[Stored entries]
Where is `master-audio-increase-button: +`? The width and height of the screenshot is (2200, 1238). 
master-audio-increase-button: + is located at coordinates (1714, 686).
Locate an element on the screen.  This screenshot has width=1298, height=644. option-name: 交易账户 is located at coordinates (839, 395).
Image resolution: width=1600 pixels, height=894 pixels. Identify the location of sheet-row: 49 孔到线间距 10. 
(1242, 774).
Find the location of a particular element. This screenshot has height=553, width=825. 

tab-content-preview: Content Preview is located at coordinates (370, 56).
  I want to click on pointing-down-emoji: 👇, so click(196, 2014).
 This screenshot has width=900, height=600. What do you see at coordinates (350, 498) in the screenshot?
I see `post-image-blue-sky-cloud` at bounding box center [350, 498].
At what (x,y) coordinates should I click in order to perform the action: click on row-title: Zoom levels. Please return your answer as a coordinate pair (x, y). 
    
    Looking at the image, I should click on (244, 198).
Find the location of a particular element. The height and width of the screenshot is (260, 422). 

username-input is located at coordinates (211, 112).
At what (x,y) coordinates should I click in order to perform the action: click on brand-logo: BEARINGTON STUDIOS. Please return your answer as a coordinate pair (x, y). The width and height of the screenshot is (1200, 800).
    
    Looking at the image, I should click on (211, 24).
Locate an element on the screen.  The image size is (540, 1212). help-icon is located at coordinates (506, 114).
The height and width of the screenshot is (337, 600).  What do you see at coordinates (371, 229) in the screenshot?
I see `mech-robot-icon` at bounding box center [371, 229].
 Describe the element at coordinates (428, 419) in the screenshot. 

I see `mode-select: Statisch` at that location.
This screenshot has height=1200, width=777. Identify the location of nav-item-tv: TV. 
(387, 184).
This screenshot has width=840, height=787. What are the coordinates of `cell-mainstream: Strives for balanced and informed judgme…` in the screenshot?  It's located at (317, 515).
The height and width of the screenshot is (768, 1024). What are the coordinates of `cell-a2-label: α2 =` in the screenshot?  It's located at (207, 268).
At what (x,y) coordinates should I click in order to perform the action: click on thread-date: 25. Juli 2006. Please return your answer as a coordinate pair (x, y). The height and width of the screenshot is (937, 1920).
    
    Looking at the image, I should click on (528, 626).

- TASK STATEMENT -
Convert the lines of the entries above into a numbered list, omitting any blank lines.

- COMPLETED TASK -
1. Where is `master-audio-increase-button: +`? The width and height of the screenshot is (2200, 1238). 
2. master-audio-increase-button: + is located at coordinates (1714, 686).
3. Locate an element on the screen.  This screenshot has width=1298, height=644. option-name: 交易账户 is located at coordinates (839, 395).
4. Image resolution: width=1600 pixels, height=894 pixels. Identify the location of sheet-row: 49 孔到线间距 10. 
5. (1242, 774).
6. Find the location of a particular element. This screenshot has height=553, width=825. 
7. tab-content-preview: Content Preview is located at coordinates (370, 56).
8.   I want to click on pointing-down-emoji: 👇, so click(196, 2014).
9.  This screenshot has width=900, height=600. What do you see at coordinates (350, 498) in the screenshot?
10. I see `post-image-blue-sky-cloud` at bounding box center [350, 498].
11. At what (x,y) coordinates should I click in order to perform the action: click on row-title: Zoom levels. Please return your answer as a coordinate pair (x, y). 
12.     Looking at the image, I should click on (244, 198).
13. Find the location of a particular element. The height and width of the screenshot is (260, 422). 
14. username-input is located at coordinates (211, 112).
15. At what (x,y) coordinates should I click in order to perform the action: click on brand-logo: BEARINGTON STUDIOS. Please return your answer as a coordinate pair (x, y). The width and height of the screenshot is (1200, 800).
16.     Looking at the image, I should click on (211, 24).
17. Locate an element on the screen.  The image size is (540, 1212). help-icon is located at coordinates (506, 114).
18. The height and width of the screenshot is (337, 600).  What do you see at coordinates (371, 229) in the screenshot?
19. I see `mech-robot-icon` at bounding box center [371, 229].
20.  Describe the element at coordinates (428, 419) in the screenshot. 
21. I see `mode-select: Statisch` at that location.
22. This screenshot has height=1200, width=777. Identify the location of nav-item-tv: TV. 
23. (387, 184).
24. This screenshot has width=840, height=787. What are the coordinates of `cell-mainstream: Strives for balanced and informed judgme…` in the screenshot?  It's located at (317, 515).
25. The height and width of the screenshot is (768, 1024). What are the coordinates of `cell-a2-label: α2 =` in the screenshot?  It's located at (207, 268).
26. At what (x,y) coordinates should I click in order to perform the action: click on thread-date: 25. Juli 2006. Please return your answer as a coordinate pair (x, y). The height and width of the screenshot is (937, 1920).
27.     Looking at the image, I should click on (528, 626).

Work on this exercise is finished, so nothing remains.